Y a-t-il une spécificité de l'écriture féminine ? Tantôt occultée, tantôt revendiquée, cette spécificité est difficile à définir et la " culture " y entre pour plus que la " nature ". Pour tenter de répondre à la question, Béatrice Didier se livre à un certain nombre d'études de textes écrits par des femmes. De Thérèse d'Avila à Marguerite Duras, en passant par Mme de Staël, George Sand, Colette, V. Woolf, on peut tenter, dans cette extrême diversité, de s'interroger sur quelques constantes dans les thèmes, les registres, les modes d'écriture. Ce livre, qui, sans ignorer les polémiques et parfois leur légitimité, n'a pas voulu s'y engager, est devenu classique. D'où la nécessité d'une troisième édition, même si beaucoup de travaux ont paru depuis et si l'on peut espérer qu'il en suscitera encore d'autres. --Ce texte fait référence à une édition épuisée ou non disponible de ce titre.

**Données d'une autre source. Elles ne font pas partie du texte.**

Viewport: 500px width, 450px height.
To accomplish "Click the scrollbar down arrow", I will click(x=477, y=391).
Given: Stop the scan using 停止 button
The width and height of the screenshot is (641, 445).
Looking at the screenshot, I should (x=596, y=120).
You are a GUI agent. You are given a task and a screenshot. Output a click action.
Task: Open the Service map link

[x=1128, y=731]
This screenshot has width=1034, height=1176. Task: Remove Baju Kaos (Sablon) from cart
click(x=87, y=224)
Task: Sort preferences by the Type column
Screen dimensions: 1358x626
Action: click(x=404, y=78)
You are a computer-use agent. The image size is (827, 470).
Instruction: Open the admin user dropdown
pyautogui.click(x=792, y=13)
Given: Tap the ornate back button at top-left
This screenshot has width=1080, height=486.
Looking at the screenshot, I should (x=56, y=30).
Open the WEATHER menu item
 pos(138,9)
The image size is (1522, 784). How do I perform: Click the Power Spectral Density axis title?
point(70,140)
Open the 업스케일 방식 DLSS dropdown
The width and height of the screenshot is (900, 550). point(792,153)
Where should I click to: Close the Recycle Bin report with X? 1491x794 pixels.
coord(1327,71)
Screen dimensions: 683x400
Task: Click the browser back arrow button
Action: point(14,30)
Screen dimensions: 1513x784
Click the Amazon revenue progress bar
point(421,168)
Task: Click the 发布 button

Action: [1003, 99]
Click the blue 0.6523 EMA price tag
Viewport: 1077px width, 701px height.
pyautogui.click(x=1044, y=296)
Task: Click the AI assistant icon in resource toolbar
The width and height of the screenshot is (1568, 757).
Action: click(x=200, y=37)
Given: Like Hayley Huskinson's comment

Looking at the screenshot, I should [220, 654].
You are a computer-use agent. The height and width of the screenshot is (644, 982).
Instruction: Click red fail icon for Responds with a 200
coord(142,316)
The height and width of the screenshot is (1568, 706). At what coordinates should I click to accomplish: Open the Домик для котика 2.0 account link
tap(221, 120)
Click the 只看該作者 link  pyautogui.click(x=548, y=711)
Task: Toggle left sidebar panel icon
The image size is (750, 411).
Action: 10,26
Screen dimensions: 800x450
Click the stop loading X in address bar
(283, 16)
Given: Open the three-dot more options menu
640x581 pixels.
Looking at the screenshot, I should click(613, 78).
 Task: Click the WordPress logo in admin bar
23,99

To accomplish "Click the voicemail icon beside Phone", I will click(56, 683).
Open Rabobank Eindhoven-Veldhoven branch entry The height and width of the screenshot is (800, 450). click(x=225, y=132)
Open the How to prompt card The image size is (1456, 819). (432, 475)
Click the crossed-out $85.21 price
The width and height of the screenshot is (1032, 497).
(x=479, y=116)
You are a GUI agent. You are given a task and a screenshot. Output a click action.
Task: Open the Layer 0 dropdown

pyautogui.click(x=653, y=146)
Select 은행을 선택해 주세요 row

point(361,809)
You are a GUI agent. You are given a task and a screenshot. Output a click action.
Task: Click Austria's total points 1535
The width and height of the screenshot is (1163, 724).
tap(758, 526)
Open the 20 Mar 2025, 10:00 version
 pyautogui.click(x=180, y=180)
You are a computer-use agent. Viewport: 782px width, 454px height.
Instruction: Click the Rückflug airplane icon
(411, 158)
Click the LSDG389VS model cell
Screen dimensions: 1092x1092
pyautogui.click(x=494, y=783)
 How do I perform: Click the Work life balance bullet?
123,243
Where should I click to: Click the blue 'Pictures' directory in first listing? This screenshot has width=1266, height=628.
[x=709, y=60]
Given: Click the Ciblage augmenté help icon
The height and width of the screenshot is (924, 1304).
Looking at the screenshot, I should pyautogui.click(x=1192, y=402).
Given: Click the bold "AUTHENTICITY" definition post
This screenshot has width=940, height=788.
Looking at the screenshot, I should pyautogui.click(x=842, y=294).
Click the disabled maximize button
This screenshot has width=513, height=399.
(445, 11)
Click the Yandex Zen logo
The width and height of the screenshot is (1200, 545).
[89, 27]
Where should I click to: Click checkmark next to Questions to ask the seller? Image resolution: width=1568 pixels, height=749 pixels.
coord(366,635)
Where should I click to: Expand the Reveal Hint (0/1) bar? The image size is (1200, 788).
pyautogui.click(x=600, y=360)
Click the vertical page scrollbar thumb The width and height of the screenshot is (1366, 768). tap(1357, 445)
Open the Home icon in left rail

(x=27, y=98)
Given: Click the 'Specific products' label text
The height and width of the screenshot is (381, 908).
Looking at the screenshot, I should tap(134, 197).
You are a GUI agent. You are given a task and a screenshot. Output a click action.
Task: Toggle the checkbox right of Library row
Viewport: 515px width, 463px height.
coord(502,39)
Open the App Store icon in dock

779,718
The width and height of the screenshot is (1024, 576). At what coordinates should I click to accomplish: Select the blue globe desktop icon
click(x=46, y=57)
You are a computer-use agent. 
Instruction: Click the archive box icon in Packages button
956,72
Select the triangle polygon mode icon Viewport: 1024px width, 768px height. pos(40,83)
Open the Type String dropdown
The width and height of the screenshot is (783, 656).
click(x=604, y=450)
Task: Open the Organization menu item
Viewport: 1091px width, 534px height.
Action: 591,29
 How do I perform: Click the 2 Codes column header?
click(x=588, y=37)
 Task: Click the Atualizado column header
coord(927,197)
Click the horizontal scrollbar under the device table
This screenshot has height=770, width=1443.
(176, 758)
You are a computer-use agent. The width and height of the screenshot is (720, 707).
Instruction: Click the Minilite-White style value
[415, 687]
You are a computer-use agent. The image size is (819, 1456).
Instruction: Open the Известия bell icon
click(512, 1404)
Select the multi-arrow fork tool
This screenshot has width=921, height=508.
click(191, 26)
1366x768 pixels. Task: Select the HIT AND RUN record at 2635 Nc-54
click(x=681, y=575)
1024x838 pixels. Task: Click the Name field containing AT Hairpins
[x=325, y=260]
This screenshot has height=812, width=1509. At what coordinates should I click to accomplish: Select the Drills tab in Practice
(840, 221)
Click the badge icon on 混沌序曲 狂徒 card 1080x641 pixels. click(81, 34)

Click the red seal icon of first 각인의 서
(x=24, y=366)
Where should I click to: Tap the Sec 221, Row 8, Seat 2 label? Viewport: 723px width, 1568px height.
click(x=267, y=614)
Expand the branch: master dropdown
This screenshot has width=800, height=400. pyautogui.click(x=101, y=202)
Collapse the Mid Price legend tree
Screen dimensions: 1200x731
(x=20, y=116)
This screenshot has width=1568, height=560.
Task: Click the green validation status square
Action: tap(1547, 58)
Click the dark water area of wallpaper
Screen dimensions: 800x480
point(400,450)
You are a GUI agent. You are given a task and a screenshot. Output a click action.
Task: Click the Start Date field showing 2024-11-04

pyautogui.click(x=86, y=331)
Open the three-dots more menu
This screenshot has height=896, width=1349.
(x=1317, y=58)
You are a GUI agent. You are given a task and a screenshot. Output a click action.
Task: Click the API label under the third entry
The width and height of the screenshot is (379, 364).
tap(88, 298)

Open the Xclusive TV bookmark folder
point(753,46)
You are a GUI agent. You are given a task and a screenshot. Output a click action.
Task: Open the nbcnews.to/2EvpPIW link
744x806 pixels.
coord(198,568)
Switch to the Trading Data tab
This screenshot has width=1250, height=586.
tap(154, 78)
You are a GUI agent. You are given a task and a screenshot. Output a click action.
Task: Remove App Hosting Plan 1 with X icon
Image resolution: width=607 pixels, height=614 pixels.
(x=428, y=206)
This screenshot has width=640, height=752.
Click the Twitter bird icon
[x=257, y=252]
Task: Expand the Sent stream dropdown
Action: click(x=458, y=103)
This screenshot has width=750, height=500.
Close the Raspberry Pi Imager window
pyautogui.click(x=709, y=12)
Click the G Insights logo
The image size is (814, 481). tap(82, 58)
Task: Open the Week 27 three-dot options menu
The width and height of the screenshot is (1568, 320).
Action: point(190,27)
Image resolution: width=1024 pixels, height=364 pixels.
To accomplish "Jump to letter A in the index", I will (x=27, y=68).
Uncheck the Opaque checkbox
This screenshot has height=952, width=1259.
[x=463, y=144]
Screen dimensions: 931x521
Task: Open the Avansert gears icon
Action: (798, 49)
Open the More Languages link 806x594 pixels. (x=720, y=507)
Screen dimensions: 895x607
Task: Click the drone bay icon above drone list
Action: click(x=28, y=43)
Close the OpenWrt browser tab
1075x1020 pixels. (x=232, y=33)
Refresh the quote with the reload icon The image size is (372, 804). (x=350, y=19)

Béatrice Didier, née le 21 décembre 1935 à La Tronche (Isère), est une critique littéraire française, professeur de littérature et directrice de collections dans l'édition. Docteur ès lettres classiques, professeur émérite à l'École normale supérieure (anciennement Sèvres), dont elle a été la directrice adjointe par intérim et où elle dirige un séminaire sur les rapports entre la littérature et la musique, Béatrice Didier s'est spécialisée dans la littérature française des XVIIIe et XIXe siècles (en particulier Senancour, Chateaubriand, Stendhal et George Sand), et dans les écrits à caractère autobiographique.
Elle a publié et dirigé de nombreux ouvrages, et contribue à la revue Europe. Aux Presses universitaires de France, Béatrice Didier dirige les collections « Écrivains », « Écriture » et « Écrit ».